The mistake she had made was instantly clear to Leah, but there was no help for it now. "No, no. Only that what is life and death to a woman is often a light matter to men."
"Look you here, Leah, my dogs do not go to hunt on their own for their own pleasure, and my wife will not play politics without my approval. Your little jest with Maud was one thing, you had no time to talk to me. But if you move in a matter in which I could have been consulted without my knowledge, II will beat you witless and lock you in Painscastle for your lifetime."
"I only wished to help Lord Hereford," Leah whispered timidly.
"Why?" Cain's jealousy was alive on the instant. Hereford and Leah seemed to be very friendly.
"Because you seemed to wish it."
"Then out with it."
"Elizabeth Chester knows Hereford's mistress—"
"Which one?" Radnor asked dryly before he started to wonder how his innocent bride came to be speaking glibly about such matters.
"Nay, my lord, this is Lady Gertrude, not aa woman of the streets. But she is not so young as he and very jealous."
"She has need." Lord Radnor laughed, forgetting for the moment that he had just tripped over that stone himself.

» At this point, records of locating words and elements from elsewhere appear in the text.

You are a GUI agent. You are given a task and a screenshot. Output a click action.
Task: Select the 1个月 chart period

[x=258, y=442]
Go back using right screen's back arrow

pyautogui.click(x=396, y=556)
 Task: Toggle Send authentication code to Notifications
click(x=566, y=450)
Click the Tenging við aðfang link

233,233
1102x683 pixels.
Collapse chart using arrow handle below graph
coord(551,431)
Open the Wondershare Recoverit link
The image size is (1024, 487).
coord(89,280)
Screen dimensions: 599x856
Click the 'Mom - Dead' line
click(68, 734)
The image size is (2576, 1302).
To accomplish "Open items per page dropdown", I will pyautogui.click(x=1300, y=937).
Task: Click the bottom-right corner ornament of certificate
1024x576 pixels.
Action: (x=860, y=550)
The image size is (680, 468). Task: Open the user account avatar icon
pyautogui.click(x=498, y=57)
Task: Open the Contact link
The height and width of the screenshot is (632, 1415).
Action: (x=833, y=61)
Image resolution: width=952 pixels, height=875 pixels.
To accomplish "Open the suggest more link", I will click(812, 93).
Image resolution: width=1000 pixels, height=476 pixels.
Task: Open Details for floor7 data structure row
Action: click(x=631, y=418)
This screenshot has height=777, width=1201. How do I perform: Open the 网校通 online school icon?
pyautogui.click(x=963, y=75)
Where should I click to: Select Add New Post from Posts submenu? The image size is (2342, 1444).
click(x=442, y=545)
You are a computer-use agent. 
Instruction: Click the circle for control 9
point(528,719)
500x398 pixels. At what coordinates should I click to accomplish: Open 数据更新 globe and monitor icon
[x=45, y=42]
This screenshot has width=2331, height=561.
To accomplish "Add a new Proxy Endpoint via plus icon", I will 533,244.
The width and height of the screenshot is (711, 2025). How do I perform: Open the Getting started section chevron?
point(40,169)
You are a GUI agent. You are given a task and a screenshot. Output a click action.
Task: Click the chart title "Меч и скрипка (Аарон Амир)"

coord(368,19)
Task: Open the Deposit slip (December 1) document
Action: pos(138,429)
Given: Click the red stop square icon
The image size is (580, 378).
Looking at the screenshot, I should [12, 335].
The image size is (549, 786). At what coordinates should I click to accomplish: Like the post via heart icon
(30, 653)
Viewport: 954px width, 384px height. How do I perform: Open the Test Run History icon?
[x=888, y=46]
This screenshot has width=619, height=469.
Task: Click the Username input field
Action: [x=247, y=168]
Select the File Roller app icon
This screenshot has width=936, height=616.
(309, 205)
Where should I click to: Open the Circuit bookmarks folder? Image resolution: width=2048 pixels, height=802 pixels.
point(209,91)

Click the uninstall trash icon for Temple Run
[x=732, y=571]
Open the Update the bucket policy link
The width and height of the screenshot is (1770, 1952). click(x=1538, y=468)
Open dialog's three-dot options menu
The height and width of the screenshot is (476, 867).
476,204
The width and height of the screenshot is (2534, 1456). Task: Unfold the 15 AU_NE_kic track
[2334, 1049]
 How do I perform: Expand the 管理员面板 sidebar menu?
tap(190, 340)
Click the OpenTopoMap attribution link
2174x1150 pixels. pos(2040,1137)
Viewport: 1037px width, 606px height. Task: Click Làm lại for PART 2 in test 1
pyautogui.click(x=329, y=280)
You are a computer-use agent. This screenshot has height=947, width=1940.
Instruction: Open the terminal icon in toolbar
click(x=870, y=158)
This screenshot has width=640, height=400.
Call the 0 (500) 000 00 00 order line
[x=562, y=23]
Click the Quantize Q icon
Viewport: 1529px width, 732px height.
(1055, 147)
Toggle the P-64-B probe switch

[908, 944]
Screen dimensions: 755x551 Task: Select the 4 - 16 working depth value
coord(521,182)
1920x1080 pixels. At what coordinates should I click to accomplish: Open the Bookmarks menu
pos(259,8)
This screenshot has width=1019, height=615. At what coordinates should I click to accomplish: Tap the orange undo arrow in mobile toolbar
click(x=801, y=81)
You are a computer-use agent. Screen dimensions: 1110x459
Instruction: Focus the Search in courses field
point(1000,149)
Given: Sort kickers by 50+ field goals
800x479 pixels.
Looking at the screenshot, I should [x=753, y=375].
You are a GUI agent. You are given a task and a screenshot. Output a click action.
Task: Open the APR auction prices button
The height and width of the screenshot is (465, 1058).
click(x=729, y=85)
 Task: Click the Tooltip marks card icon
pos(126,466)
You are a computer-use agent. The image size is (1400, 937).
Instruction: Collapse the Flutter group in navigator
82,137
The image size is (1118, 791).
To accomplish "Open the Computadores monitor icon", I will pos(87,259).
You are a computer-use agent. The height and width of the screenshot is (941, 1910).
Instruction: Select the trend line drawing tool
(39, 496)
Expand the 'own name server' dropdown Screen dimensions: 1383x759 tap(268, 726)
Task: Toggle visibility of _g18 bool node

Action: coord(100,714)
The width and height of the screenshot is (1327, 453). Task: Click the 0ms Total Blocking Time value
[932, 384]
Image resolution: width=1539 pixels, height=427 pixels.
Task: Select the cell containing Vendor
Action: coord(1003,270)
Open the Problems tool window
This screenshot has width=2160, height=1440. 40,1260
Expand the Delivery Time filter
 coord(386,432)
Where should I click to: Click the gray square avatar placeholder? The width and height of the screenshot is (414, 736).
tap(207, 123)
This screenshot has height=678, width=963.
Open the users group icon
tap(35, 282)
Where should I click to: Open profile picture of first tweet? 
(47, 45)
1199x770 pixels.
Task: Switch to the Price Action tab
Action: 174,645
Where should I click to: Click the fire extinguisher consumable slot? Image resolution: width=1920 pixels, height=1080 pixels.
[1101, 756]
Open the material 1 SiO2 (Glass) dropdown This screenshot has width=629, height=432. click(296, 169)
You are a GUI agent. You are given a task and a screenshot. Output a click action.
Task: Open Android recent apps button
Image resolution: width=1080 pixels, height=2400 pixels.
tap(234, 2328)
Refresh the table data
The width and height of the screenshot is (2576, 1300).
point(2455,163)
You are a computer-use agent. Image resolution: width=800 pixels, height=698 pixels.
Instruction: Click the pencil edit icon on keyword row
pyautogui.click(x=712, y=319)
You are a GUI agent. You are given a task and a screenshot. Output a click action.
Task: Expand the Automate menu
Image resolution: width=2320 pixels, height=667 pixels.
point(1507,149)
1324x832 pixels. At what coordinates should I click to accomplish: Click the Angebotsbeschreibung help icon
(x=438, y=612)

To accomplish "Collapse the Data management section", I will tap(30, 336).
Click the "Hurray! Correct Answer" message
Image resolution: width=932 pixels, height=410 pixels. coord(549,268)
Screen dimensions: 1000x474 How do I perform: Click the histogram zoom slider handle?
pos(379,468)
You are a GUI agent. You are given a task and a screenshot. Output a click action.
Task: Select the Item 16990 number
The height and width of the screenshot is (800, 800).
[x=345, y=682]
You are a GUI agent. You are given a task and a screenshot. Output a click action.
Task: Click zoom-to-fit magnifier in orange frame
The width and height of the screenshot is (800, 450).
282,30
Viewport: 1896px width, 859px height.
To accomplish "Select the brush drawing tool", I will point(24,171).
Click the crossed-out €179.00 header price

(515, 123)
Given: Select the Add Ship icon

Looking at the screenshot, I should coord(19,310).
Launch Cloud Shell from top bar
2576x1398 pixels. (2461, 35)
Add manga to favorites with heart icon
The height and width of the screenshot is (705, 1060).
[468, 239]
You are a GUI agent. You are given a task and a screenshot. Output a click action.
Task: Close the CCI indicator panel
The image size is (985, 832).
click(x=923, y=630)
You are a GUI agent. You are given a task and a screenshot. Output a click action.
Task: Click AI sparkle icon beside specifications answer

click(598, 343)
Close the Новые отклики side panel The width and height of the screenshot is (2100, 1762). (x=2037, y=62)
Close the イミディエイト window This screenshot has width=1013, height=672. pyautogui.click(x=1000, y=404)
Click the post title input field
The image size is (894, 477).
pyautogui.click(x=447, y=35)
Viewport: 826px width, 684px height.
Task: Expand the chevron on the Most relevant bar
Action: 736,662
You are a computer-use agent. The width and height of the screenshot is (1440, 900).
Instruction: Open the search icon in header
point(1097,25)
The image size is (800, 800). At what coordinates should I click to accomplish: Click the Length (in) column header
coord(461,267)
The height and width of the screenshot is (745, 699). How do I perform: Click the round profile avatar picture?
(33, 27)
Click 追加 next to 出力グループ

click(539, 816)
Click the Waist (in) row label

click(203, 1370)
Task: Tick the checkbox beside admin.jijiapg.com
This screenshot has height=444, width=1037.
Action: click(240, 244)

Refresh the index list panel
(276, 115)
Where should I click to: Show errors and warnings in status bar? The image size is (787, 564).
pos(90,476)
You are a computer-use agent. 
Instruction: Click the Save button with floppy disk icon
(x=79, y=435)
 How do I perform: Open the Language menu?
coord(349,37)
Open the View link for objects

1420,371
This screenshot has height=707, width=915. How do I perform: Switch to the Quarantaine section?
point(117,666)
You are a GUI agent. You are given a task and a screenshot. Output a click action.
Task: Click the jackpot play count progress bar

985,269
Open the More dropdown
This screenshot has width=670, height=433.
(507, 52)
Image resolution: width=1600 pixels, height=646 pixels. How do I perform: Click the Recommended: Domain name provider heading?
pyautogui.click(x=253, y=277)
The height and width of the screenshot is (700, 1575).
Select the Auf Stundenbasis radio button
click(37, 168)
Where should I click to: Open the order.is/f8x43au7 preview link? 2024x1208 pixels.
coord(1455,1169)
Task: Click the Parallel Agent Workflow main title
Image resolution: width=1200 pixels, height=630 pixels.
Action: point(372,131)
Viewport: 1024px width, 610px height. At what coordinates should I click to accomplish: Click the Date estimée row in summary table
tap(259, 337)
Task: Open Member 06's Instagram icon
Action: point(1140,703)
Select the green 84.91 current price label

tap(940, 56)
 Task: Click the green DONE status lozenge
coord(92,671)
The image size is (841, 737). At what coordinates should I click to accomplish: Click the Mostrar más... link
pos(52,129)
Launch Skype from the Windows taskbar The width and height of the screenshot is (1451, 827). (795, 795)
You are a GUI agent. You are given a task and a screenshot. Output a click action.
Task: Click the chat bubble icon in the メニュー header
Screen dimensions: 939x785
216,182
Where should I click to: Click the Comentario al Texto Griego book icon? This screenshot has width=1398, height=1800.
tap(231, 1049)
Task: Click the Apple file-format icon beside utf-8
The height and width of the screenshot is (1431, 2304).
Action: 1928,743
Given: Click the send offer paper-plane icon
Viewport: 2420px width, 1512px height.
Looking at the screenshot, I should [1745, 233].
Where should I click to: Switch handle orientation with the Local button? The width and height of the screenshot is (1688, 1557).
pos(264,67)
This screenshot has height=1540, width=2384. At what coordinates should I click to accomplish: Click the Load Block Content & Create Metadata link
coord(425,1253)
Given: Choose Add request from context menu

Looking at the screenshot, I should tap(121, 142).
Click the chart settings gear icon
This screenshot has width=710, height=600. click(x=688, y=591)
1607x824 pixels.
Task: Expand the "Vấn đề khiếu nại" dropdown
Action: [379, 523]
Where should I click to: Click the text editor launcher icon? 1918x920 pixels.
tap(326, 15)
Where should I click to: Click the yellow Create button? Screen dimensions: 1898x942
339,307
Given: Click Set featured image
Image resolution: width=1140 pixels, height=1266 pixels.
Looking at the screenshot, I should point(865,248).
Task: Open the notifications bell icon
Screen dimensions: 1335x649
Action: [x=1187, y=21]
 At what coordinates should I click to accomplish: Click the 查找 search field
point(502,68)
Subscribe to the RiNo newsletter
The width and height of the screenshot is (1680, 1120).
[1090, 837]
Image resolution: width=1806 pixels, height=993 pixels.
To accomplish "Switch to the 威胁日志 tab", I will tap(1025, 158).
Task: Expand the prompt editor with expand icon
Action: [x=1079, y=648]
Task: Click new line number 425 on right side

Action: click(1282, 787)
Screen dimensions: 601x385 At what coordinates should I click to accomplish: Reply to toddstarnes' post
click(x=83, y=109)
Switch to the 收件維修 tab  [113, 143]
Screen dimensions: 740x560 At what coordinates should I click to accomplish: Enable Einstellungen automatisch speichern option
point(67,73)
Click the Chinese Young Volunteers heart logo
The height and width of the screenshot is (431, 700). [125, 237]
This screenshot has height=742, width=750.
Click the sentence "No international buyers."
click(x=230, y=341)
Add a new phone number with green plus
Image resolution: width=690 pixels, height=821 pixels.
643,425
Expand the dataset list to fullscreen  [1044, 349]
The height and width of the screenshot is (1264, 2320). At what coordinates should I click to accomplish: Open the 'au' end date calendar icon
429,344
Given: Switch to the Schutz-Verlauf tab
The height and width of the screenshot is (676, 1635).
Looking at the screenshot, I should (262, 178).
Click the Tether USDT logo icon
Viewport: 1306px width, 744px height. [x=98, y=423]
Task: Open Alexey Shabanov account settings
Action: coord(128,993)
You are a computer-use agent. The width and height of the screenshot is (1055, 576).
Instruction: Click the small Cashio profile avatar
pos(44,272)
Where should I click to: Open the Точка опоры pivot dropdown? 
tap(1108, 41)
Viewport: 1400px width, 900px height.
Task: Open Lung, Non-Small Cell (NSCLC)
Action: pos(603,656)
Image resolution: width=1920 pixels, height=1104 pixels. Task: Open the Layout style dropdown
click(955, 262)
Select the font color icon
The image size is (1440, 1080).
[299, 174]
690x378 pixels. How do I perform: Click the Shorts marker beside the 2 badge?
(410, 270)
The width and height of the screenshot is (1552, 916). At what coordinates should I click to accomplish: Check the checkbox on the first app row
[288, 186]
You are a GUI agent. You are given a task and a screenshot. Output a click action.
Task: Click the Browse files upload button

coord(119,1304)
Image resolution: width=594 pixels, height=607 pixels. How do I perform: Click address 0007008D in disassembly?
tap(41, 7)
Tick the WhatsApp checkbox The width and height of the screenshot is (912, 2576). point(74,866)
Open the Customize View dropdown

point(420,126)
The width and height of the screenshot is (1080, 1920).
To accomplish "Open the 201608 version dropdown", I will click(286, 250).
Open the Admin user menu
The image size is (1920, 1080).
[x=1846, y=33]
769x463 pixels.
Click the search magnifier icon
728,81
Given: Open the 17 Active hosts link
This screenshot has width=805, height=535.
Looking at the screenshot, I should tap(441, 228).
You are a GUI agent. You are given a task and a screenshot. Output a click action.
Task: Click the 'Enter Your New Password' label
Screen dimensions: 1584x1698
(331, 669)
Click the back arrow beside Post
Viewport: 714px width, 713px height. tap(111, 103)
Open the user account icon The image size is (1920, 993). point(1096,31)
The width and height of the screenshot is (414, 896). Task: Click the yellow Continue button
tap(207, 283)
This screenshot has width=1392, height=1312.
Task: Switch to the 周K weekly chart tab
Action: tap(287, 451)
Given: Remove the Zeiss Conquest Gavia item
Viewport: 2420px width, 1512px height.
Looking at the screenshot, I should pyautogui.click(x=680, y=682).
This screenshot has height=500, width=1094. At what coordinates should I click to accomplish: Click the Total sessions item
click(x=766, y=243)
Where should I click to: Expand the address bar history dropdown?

"Elizabeth, I am sure, will carry this tale of still another woman to Lady Gertrude, pretending to be hurt and angry at Hereford. No doubt Elizabeth can choose such a time and place that Lady Gertrude will be certain to meet Hereford soon after. From what Elizabeth says, Lady Gertrude will not be able to contain her wrath. A few well-born witnesses with loose tongues can easily be provided, and they will soon spread the tale, which Hereford will not dare deny. In this manner, backwards as it were, not coming from him and in a manner making a fool of him, there will be weight enough to carry it as truth."
"It may well be. But why should Elizabeth Chester be willing to so demean herself? It will not help her father. And why should she seem angry at anything Hereford does?"
"I pray you, my lord, do not use this as matter for jest—do not. Elizabeth will have Hereford, if she can get him, to husband. It is common talk among the women and Lady Gertrude knows this. Lady Gertrude does not know, however, that Elizabeth knows she is Hereford's mistress."